» **GIVEN PASSAGE**:
____________

For others, an increase in contributions may not be affordable, or affordability may have decreased and current levels of contributions may not be sustainable, meaning the scheme will need to make other adjustments in order to put in place an appropriate recovery plan. Where this is the case, it is important for trustees and employers to discuss openly why current levels of contributions cannot be increased.
LEGISLATION AND CONSULTATIONS
CAPPING EARLY EXIT CHARGES
In light of concerns about whether there are barriers preventing people from accessing the new DC pension freedoms, earlier this year, the Government announced that it would place a duty on the Financial Conduct Authority (FCA) to cap excessive early exit charges for members of contract-based schemes eligible to access the pension freedoms, and that it would consider how existing powers to limit pension charges can be used to implement a comparable cap for trust-based schemes. On 26 May the FCA and the DWP published consultations on this issue.

____________

[Word and element locating rows]

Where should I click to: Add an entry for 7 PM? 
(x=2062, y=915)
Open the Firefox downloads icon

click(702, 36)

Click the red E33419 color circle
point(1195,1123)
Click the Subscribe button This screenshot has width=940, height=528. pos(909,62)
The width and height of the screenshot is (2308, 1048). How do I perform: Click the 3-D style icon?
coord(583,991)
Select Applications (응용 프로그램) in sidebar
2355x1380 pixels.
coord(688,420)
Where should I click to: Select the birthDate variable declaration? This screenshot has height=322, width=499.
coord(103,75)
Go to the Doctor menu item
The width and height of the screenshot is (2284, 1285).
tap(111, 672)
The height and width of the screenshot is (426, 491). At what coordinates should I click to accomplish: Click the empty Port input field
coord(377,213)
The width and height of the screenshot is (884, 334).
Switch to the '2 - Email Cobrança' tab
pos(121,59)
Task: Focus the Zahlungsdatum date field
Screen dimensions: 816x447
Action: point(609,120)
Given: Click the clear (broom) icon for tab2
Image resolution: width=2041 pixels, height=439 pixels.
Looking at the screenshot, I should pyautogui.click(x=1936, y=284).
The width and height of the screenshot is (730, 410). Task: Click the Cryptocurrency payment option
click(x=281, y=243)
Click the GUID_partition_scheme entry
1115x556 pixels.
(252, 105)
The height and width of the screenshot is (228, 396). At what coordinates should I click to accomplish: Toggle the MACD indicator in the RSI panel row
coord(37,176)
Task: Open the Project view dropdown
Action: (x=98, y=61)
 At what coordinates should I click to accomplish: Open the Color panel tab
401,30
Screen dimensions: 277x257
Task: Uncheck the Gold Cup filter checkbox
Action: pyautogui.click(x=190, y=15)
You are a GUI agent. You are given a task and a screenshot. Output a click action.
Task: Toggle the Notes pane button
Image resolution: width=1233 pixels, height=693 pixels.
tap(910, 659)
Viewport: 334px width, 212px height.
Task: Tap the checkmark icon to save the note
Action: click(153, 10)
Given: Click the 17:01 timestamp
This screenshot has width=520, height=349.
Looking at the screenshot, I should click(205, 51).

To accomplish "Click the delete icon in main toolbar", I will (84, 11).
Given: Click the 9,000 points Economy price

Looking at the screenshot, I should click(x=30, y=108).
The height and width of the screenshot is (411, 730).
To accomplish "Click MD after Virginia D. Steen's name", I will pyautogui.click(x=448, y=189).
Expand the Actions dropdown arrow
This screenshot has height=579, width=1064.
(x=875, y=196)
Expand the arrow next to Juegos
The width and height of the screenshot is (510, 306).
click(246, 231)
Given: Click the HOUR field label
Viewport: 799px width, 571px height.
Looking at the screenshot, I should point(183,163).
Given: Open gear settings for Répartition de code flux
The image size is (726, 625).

____________

» **SHORT TASK A**: Could you update the rows from the start through the line containing "Action: pyautogui.click(x=190, y=15)", swapping "Subscribe" for "Follow" and leaving everything else unchanged?
» **SHORT TASK B**: How would the passage on pension schemes and early exit charges carry on from its last sentence?

» **ANSWER A**:
Where should I click to: Add an entry for 7 PM? 
(x=2062, y=915)
Open the Firefox downloads icon

click(702, 36)

Click the red E33419 color circle
point(1195,1123)
Click the Follow button This screenshot has width=940, height=528. pos(909,62)
The width and height of the screenshot is (2308, 1048). How do I perform: Click the 3-D style icon?
coord(583,991)
Select Applications (응용 프로그램) in sidebar
2355x1380 pixels.
coord(688,420)
Where should I click to: Select the birthDate variable declaration? This screenshot has height=322, width=499.
coord(103,75)
Go to the Doctor menu item
The width and height of the screenshot is (2284, 1285).
tap(111, 672)
The height and width of the screenshot is (426, 491). At what coordinates should I click to accomplish: Click the empty Port input field
coord(377,213)
The width and height of the screenshot is (884, 334).
Switch to the '2 - Email Cobrança' tab
pos(121,59)
Task: Focus the Zahlungsdatum date field
Screen dimensions: 816x447
Action: point(609,120)
Given: Click the clear (broom) icon for tab2
Image resolution: width=2041 pixels, height=439 pixels.
Looking at the screenshot, I should pyautogui.click(x=1936, y=284).
The width and height of the screenshot is (730, 410). Task: Click the Cryptocurrency payment option
click(x=281, y=243)
Click the GUID_partition_scheme entry
1115x556 pixels.
(252, 105)
The height and width of the screenshot is (228, 396). At what coordinates should I click to accomplish: Toggle the MACD indicator in the RSI panel row
coord(37,176)
Task: Open the Project view dropdown
Action: (x=98, y=61)
 At what coordinates should I click to accomplish: Open the Color panel tab
401,30
Screen dimensions: 277x257
Task: Uncheck the Gold Cup filter checkbox
Action: pyautogui.click(x=190, y=15)

» **ANSWER B**:
The FCA consultation
The Bank of England and Financial Services Act 2016, which received Royal Assent on 4 May, contains the legislation which will place the duty on the FCA to introduce the cap. In summary, the Act defines early exit charges as charges imposed when a member who has reached normal minimum pension age (currently 55) is taking, converting or transferring pension benefits, where those charges are only imposed (or only imposed to that extent) if the member takes, converts or transfers benefits before their expected retirement date.
The FCA consultation proposes that the cap will be 1% of the member's policy value for existing personal pension contracts and 0% for new personal pension contracts. The FCA consultation closes on 18 August and it will aim to publish a Policy Statement confirming its final rules in the autumn, with a view to those rules coming into force on 31 March 2017.
The DWP consultation
The DWP consultation sets out proposals for occupational pension schemes including the following.
The cap will apply to all occupational pension schemes from which an individual can draw a flexible benefit.
The Government is minded to use the definition of early exit charges that applies to personal pension schemes.
The cap will apply to charges imposed either by scheme trustees themselves or as a consequence of the contracts they have entered into, for example, with a third party administrator.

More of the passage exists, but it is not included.